Frei Christopher O’Donnell, O. Carm.
O Escapulário é
uma forma significativa da devoção mariana. Mas deveríamos também aprofundar
nossa apreciação do Escapulário dentro do contexto da valiosa reflexão
teológica moderna dando-nos o significado da consagração.
No século XX a
noção de consagração dos indivíduos e do mundo à Maria aparece em primeiro
plano. A exigência feita por Maria em Fátima, de que o mundo fosse consagrado
ao seu Imaculado Coração, não é a razão menos importante. Algumas pessoas na
Igreja podem ver que os bispos, mesmo os papas, não consideraram este pedido
com a seriedade suficiente. No entanto, devemos ser cuidadosos com todas as
aparições: mesmo quando são oficialmente sancionadas de acordo com a lei da
Igreja, as comunicações que chegam a nós nas aparições devem estar sempre
sujeitas ao mais cuidadoso exame teológico. A razão para isto não está em ver
os teólogos como juizes das afirmações de Maria, mas as comunicações da Virgem,
quase invariavelmente aos pobres, aos simples ou às crianças, podem sofrer a
distorção da linguagem humana – tanto em sua compreensão, quanto em sua
tradução – e das limitações culturais do tempo e do lugar da aparição.
Respondendo esta
crítica aos papas, podemos apontar para uma série de atos papais de consagração
do mundo ao Imaculado Coração de Maria desde o tempo de Pio XII. João Paulo II
convidou os bispos a se unirem a ele num ato de confiança em Maria, em 25 de
março de 1984.

□ □ □ □ □ □ □

*Instrução:*
Diga se cada afirmação a seguir concorda com o texto sobre o Escapulário acima, respondendo sim ou não e citando literalmente as palavras do texto que decidem.
1. João Paulo II convidou os bispos a se unirem a ele num ato de confiança em Maria em 25 de março de 1984.
2. As comunicações recebidas em aparições oficialmente sancionadas dispensam exame teológico.
3. A noção de consagração dos indivíduos e do mundo a Maria aparece em primeiro plano no século XIX.

□ □ □ □ □ □ □

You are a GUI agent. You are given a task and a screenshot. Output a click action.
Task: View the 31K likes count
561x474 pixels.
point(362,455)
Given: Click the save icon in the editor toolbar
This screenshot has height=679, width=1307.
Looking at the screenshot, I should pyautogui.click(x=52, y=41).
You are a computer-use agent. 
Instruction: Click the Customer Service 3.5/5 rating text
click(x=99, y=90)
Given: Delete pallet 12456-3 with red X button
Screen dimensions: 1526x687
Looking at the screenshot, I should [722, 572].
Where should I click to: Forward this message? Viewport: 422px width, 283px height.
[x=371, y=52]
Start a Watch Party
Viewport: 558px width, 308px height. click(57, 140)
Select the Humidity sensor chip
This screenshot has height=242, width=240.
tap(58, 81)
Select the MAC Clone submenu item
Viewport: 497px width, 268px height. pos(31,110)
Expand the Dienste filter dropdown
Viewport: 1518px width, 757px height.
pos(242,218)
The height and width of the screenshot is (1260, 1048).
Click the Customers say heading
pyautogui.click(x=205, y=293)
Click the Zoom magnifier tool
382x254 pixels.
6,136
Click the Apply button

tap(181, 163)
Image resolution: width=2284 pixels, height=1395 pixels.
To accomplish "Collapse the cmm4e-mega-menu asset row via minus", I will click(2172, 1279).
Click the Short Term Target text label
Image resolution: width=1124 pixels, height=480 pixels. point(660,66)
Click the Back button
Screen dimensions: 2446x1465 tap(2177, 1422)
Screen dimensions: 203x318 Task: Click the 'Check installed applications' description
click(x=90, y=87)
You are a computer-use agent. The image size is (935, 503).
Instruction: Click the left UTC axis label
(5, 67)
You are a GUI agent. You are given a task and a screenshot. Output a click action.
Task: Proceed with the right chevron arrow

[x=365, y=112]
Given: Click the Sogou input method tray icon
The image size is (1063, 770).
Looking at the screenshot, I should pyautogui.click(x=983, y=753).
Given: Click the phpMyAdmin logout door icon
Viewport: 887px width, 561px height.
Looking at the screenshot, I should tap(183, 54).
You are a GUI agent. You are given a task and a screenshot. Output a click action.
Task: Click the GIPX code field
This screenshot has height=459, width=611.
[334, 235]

□ □ □ □ □ □ □

*Resposta completa:*
1. Sim: "João Paulo II convidou os bispos a se unirem a ele num ato de confiança em Maria, em 25 de março de 1984."
2. Não: "mesmo quando são oficialmente sancionadas de acordo com a lei da Igreja, as comunicações que chegam a nós nas aparições devem estar sempre sujeitas ao mais cuidadoso exame teológico."
3. Não: "No século XX a noção de consagração dos indivíduos e do mundo à Maria aparece em primeiro plano."